*2022 stock. In process of stocking* The music produced from the remarkable collaboration of Georges Ivanovich Gurdjieff and Thomas de Hartmann typifies the creative explorations undertaken by many artists just after the turn of the 20th century. In visual art, Wassily Kandinsky (1866-1944) explored abstraction in both sight and sound, while composer Alexandre Skryabin (1872-1915) proposed an æsthetic format through his compositions that entailed the collaboration of colors, sounds, scents and movement. Each of these artists and thinkers created an art that was the literal embodiment of a deeply-help philosophical system of beliefs. Gurdjieff, Kandinsky and Skryabin freely drew from an informed mixture of Greek mythology, Christianity, Hinduism, Theosophy and Chinese philosophy to complete their own personal creeds. Each felt that their particular artifact of sight or sound, when fully experienced, would conjure forth powers which modern man had allowed to atrophy.

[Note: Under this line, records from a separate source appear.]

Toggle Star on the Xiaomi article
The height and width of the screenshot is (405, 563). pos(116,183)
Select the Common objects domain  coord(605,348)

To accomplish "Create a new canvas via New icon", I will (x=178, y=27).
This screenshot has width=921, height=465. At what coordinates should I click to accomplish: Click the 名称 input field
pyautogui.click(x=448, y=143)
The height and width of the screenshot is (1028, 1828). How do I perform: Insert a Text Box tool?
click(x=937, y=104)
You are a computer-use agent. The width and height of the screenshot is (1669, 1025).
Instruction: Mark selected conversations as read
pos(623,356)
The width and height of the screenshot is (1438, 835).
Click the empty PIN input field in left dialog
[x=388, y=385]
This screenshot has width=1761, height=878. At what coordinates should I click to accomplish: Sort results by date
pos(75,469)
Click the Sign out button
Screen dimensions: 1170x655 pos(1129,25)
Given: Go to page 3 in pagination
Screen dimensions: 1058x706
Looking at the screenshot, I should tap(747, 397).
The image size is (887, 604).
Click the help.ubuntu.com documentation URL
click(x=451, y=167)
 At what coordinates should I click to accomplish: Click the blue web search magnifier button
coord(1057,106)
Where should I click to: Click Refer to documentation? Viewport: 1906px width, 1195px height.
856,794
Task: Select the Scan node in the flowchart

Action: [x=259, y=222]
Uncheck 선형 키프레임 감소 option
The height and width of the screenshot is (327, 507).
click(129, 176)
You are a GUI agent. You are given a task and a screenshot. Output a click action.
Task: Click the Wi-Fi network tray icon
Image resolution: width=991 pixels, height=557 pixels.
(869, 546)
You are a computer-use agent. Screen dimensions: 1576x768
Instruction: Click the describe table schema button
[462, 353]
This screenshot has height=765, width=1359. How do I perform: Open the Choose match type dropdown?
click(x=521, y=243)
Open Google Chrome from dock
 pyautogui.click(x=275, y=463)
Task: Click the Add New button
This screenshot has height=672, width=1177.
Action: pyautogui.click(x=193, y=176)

However, the musical aspirations of Georges Gurdjieff differ in the respect that music and movement were an inextricable part of his combined pedagogy and enlightenment. Coming from Alexandropol (later called Leninakan; today known as Gyumri), Armenia, Gurdjieff's attitudes were textured by the fact that since the 3rd century B.C.E., this area had become the literal crossroad for the diverse cultures that ringed the Black, Caspian and Mediterranean Seas. The horizon of his musical art never widened. Instead, it grew gradually and inexorably, his gaze focused more and more on using music to gain mastery over the ethological resources of the human spirit and moral behaviour. It is ironic, indeed, that someone with such an unambiguous and immediate use for music in furthering a prodigious philosophical narrative was so ill-equipped with the general skills of the art.
As a result of his travels and keen observations, Georges Gurdjieff had become a repository of the ancient and ineffable. However, he was without an articulate voice to impart this esoteric knowledge to any but his most ardent followers. Gurdjieff found in Thomas de Hartmann not only a willing disciple, but also an accomplished musician. By the time de Hartmann met Gurdjieff in 1917, he was thirty-one and already a successful composer in St. Petersburg. The premiere performances of his ballets included Fokine, Nijinsky and Pavlova and had been performed before the Tsar. The years preceding 1917 witnessed Thomas de Hartmann's search for divine truths and enlightenment. During the three years that he studied conducting in Munich, de Hartmann came into close contact with Kandinsky and his associates who espoused notions of anthroposophy and synesthesia. Also, he was one of the few close friends of the enigmatic Alexandre Skryabin.